If a line of the data contains the word "plus", it is counted; report how many such lines there are and nothing else.

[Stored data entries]
******

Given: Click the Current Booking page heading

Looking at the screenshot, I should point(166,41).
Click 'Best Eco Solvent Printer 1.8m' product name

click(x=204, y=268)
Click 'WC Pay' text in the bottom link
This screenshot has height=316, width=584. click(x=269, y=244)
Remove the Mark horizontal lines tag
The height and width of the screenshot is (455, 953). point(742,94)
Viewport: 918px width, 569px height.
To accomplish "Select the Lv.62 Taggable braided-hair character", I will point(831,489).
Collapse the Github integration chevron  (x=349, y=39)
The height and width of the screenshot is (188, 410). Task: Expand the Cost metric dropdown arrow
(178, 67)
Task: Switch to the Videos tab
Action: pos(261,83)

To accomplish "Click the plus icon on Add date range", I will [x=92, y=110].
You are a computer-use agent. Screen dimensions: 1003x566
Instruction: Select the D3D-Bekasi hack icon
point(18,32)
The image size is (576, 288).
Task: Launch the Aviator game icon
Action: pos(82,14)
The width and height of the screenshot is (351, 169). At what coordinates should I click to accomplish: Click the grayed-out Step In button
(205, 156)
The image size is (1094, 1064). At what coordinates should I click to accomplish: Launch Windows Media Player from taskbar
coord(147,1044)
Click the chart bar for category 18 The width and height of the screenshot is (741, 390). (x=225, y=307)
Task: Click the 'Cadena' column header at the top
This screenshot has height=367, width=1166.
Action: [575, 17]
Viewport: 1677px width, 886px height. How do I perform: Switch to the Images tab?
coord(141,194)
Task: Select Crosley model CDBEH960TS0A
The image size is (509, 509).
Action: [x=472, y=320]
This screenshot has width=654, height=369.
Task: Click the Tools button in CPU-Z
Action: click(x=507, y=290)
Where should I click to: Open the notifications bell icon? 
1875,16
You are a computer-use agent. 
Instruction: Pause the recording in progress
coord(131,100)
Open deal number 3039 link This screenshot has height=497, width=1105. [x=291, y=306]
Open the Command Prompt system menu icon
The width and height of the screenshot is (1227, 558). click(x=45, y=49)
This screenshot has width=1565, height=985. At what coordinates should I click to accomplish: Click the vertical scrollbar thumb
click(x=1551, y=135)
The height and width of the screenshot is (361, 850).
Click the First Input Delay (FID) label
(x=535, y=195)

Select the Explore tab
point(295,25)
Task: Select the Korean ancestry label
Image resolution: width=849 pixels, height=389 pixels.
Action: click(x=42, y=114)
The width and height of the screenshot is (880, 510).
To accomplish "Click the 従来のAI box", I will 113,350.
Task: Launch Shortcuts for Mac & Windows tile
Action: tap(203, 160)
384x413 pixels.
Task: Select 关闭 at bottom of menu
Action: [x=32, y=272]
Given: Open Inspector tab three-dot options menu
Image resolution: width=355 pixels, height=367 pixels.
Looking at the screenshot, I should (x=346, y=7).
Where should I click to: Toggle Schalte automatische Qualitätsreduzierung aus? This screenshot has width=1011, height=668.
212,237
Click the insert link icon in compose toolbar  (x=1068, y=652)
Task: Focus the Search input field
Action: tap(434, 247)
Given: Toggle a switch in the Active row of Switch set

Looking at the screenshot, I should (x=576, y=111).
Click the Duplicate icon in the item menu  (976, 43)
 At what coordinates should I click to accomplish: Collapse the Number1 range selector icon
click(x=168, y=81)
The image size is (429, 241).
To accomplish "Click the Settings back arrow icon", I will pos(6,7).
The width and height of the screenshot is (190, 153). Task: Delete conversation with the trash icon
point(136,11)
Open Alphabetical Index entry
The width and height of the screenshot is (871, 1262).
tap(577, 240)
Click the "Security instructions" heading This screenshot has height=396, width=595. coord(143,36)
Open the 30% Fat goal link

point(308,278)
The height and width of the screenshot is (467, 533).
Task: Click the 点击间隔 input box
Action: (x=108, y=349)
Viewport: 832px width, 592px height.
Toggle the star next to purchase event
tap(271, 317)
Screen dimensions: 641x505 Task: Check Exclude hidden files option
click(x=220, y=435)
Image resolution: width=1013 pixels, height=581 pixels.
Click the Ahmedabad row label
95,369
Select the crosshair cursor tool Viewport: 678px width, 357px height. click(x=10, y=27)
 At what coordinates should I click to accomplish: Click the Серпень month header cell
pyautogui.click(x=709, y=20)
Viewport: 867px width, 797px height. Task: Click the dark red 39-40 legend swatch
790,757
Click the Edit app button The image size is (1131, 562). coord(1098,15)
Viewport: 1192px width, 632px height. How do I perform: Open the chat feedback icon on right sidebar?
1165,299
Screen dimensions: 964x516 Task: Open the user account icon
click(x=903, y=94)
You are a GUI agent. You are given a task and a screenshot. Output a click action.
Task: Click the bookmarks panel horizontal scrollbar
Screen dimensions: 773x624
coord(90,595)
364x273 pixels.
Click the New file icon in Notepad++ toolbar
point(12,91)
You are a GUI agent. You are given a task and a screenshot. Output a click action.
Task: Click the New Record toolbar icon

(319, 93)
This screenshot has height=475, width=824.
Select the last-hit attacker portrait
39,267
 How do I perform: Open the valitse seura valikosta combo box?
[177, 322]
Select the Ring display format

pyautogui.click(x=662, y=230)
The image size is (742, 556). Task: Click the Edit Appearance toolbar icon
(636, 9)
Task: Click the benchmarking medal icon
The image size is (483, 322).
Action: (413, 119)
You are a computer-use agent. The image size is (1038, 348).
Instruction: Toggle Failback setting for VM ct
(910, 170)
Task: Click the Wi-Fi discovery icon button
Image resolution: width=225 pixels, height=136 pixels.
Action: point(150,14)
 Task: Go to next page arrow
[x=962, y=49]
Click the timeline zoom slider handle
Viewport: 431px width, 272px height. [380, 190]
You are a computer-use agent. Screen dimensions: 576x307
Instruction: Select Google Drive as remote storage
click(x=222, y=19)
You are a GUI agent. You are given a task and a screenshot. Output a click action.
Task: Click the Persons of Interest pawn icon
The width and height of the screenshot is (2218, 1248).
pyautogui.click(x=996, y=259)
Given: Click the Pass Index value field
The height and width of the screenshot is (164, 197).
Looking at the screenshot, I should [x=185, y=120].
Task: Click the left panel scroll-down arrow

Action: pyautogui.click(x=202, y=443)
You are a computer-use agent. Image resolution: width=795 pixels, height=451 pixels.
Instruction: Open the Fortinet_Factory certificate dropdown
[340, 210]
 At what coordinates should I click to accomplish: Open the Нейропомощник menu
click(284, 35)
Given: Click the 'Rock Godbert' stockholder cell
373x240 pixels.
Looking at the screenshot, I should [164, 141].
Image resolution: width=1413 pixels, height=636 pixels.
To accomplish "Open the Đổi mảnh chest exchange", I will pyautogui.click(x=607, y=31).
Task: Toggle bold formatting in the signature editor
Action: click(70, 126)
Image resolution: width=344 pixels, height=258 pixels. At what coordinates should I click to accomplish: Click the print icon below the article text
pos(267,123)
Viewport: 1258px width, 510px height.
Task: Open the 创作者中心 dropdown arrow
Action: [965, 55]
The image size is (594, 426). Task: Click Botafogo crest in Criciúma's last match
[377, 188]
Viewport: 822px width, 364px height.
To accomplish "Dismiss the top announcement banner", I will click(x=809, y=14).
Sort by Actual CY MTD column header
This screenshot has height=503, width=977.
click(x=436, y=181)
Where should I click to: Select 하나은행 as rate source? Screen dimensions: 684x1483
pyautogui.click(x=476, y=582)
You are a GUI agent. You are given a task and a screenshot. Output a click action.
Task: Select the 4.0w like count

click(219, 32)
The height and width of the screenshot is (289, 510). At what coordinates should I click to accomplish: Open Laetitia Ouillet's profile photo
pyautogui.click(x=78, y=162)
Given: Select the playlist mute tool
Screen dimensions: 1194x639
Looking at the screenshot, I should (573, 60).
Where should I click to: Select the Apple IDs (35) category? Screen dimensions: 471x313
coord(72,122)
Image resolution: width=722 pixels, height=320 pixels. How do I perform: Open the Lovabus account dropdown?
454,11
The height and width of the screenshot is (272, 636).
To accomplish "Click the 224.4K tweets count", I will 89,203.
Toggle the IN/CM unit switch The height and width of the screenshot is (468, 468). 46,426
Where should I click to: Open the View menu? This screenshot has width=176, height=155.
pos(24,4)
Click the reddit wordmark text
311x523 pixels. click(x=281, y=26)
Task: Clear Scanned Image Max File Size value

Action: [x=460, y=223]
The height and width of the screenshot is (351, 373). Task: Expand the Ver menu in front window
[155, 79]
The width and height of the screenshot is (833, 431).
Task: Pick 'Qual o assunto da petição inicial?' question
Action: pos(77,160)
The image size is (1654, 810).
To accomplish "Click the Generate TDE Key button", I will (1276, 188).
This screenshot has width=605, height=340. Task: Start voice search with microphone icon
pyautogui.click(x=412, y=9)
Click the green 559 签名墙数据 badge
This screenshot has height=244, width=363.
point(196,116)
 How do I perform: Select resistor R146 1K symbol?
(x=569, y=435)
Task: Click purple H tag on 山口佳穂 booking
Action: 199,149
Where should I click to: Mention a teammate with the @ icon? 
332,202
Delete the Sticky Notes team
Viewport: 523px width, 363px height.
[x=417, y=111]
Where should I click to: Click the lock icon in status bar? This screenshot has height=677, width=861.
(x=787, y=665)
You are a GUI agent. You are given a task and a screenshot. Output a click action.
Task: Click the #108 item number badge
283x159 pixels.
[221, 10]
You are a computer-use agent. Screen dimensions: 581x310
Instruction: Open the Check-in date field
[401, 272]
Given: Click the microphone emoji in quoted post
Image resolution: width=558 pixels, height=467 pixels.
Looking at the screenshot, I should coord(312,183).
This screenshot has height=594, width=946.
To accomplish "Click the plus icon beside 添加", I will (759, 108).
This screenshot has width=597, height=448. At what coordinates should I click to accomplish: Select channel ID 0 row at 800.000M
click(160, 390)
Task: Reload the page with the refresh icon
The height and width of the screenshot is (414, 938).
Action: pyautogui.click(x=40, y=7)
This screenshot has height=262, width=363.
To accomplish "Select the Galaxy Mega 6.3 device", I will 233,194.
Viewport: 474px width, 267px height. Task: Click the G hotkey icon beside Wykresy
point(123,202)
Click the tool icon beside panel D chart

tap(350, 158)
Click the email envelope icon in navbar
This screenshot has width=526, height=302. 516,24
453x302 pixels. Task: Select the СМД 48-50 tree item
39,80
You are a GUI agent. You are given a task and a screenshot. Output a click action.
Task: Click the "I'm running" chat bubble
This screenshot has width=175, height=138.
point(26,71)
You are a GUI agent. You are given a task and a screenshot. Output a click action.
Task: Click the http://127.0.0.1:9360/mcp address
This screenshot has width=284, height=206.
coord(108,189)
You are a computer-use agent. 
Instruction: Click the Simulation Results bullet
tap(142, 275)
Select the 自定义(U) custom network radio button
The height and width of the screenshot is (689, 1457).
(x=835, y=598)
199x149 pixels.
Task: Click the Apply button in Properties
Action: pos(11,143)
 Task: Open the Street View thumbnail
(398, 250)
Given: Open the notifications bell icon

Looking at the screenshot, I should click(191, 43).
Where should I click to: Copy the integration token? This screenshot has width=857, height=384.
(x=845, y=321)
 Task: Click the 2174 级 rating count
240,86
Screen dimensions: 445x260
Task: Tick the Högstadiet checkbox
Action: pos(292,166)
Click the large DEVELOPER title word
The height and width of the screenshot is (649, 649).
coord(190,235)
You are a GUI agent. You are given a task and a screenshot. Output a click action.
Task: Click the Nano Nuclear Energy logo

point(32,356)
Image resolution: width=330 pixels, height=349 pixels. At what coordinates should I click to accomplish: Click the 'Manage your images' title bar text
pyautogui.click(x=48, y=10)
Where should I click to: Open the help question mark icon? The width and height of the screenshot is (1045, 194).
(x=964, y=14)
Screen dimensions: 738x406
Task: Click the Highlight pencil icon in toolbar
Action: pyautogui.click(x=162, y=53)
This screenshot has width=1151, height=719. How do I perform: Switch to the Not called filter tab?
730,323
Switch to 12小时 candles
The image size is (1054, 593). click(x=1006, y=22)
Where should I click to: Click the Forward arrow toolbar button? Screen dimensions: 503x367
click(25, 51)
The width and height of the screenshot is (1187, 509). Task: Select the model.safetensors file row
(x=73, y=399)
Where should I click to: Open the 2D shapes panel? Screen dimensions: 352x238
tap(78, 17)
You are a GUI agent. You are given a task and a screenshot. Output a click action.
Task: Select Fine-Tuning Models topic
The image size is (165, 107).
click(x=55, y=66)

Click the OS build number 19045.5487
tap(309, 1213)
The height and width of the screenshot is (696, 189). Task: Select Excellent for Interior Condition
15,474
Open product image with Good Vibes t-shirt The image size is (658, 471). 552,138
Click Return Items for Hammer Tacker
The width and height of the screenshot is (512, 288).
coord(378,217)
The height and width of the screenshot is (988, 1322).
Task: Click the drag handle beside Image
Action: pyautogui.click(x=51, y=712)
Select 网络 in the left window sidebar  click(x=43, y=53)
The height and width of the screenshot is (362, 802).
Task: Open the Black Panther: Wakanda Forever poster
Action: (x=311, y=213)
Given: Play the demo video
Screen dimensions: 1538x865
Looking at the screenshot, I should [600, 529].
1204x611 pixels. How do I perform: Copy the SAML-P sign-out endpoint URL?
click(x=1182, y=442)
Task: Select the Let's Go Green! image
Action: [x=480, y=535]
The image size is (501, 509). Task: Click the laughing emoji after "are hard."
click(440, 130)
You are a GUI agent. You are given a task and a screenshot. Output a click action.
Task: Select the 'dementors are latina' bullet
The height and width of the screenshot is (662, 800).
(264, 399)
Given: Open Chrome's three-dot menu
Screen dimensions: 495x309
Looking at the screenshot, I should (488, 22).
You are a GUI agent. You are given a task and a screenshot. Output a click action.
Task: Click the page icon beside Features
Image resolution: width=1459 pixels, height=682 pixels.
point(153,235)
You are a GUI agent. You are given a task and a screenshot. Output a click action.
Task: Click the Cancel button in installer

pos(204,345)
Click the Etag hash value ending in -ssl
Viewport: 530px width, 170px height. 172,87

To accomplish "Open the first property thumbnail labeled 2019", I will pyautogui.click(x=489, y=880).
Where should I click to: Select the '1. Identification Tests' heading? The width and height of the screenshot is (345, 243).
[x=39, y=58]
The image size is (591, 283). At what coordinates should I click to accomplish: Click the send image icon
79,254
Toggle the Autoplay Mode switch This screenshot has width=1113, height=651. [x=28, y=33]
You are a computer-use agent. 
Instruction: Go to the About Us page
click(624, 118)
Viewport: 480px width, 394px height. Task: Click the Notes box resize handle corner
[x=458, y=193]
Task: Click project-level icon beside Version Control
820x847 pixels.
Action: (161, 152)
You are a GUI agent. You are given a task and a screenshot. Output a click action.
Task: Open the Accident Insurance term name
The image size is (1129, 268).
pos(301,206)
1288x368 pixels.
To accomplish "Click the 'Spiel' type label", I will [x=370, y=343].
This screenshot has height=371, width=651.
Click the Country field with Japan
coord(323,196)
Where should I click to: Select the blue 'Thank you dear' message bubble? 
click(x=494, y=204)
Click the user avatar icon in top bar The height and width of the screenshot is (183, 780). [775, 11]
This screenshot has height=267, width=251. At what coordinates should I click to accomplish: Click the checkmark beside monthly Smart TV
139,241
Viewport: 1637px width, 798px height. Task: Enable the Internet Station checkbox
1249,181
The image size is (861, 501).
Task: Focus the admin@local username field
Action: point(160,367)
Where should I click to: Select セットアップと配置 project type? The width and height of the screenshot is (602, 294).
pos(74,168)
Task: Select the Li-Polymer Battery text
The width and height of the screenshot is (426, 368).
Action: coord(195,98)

******

> [Task answer] 2